● PROBLEM
Please reproduce every entry below without omitting a single line.

● DATA SUPPLIED
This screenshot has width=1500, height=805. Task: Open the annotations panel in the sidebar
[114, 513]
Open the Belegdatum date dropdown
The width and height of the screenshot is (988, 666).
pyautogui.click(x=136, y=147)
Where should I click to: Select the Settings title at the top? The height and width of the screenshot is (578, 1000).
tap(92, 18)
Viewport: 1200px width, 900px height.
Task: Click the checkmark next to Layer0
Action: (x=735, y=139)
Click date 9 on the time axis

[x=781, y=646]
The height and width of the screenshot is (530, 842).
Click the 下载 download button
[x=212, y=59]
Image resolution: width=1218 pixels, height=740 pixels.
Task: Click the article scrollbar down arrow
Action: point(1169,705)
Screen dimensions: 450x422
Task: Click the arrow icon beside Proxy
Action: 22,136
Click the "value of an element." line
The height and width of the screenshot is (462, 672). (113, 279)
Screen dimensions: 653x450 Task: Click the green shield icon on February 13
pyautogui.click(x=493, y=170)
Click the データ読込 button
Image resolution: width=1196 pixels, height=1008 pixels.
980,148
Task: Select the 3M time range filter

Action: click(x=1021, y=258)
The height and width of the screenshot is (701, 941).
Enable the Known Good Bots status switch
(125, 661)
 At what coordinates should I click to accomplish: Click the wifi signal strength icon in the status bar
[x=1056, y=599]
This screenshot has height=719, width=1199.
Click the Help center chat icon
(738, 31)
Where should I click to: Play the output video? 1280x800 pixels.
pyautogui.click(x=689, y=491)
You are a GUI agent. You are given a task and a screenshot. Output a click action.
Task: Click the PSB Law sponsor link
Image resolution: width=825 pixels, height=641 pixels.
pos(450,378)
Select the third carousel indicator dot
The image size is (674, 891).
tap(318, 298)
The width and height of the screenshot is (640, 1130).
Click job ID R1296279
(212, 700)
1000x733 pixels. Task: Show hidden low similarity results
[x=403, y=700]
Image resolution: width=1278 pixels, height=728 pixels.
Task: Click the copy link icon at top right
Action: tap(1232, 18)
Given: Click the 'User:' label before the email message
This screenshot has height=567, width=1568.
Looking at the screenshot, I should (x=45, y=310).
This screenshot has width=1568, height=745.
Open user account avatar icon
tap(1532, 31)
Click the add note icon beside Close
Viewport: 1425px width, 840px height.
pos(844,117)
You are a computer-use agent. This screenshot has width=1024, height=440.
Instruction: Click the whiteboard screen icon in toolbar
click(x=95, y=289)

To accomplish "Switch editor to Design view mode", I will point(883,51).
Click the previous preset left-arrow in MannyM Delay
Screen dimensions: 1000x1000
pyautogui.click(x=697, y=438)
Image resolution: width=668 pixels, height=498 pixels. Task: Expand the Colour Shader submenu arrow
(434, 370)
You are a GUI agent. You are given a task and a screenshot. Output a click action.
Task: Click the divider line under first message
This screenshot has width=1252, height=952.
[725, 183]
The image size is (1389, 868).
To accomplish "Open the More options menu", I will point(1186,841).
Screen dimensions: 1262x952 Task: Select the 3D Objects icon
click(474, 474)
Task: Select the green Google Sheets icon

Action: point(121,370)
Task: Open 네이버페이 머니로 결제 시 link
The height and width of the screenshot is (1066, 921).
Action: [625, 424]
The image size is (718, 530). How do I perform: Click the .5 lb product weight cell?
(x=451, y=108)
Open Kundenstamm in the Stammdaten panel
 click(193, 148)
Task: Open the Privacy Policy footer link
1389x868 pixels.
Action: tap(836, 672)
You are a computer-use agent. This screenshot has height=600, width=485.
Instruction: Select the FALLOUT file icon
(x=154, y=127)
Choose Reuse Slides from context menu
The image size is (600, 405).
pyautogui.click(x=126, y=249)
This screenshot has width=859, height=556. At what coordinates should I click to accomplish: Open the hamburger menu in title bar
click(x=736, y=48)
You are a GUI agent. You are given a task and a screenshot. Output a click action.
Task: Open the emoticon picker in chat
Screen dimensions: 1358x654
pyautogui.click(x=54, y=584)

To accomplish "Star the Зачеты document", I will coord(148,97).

● EXERCISE SOLUTION
This screenshot has width=1500, height=805. Task: Open the annotations panel in the sidebar
[114, 513]
Open the Belegdatum date dropdown
The width and height of the screenshot is (988, 666).
pyautogui.click(x=136, y=147)
Where should I click to: Select the Settings title at the top? The height and width of the screenshot is (578, 1000).
tap(92, 18)
Viewport: 1200px width, 900px height.
Task: Click the checkmark next to Layer0
Action: (x=735, y=139)
Click date 9 on the time axis

[x=781, y=646]
The height and width of the screenshot is (530, 842).
Click the 下载 download button
[x=212, y=59]
Image resolution: width=1218 pixels, height=740 pixels.
Task: Click the article scrollbar down arrow
Action: point(1169,705)
Screen dimensions: 450x422
Task: Click the arrow icon beside Proxy
Action: 22,136
Click the "value of an element." line
The height and width of the screenshot is (462, 672). (113, 279)
Screen dimensions: 653x450 Task: Click the green shield icon on February 13
pyautogui.click(x=493, y=170)
Click the データ読込 button
Image resolution: width=1196 pixels, height=1008 pixels.
980,148
Task: Select the 3M time range filter

Action: click(x=1021, y=258)
The height and width of the screenshot is (701, 941).
Enable the Known Good Bots status switch
(125, 661)
 At what coordinates should I click to accomplish: Click the wifi signal strength icon in the status bar
[x=1056, y=599]
This screenshot has height=719, width=1199.
Click the Help center chat icon
(738, 31)
Where should I click to: Play the output video? 1280x800 pixels.
pyautogui.click(x=689, y=491)
You are a GUI agent. You are given a task and a screenshot. Output a click action.
Task: Click the PSB Law sponsor link
Image resolution: width=825 pixels, height=641 pixels.
pos(450,378)
Select the third carousel indicator dot
The image size is (674, 891).
tap(318, 298)
The width and height of the screenshot is (640, 1130).
Click job ID R1296279
(212, 700)
1000x733 pixels. Task: Show hidden low similarity results
[x=403, y=700]
Image resolution: width=1278 pixels, height=728 pixels.
Task: Click the copy link icon at top right
Action: tap(1232, 18)
Given: Click the 'User:' label before the email message
This screenshot has height=567, width=1568.
Looking at the screenshot, I should (x=45, y=310).
This screenshot has width=1568, height=745.
Open user account avatar icon
tap(1532, 31)
Click the add note icon beside Close
Viewport: 1425px width, 840px height.
pos(844,117)
You are a computer-use agent. This screenshot has width=1024, height=440.
Instruction: Click the whiteboard screen icon in toolbar
click(x=95, y=289)

To accomplish "Switch editor to Design view mode", I will point(883,51).
Click the previous preset left-arrow in MannyM Delay
Screen dimensions: 1000x1000
pyautogui.click(x=697, y=438)
Image resolution: width=668 pixels, height=498 pixels. Task: Expand the Colour Shader submenu arrow
(434, 370)
You are a GUI agent. You are given a task and a screenshot. Output a click action.
Task: Click the divider line under first message
This screenshot has width=1252, height=952.
[725, 183]
The image size is (1389, 868).
To accomplish "Open the More options menu", I will point(1186,841).
Screen dimensions: 1262x952 Task: Select the 3D Objects icon
click(474, 474)
Task: Select the green Google Sheets icon

Action: point(121,370)
Task: Open 네이버페이 머니로 결제 시 link
The height and width of the screenshot is (1066, 921).
Action: [625, 424]
The image size is (718, 530). How do I perform: Click the .5 lb product weight cell?
(x=451, y=108)
Open Kundenstamm in the Stammdaten panel
 click(193, 148)
Task: Open the Privacy Policy footer link
1389x868 pixels.
Action: tap(836, 672)
You are a computer-use agent. This screenshot has height=600, width=485.
Instruction: Select the FALLOUT file icon
(x=154, y=127)
Choose Reuse Slides from context menu
The image size is (600, 405).
pyautogui.click(x=126, y=249)
This screenshot has width=859, height=556. At what coordinates should I click to accomplish: Open the hamburger menu in title bar
click(x=736, y=48)
You are a GUI agent. You are given a task and a screenshot. Output a click action.
Task: Open the emoticon picker in chat
Screen dimensions: 1358x654
pyautogui.click(x=54, y=584)

To accomplish "Star the Зачеты document", I will coord(148,97).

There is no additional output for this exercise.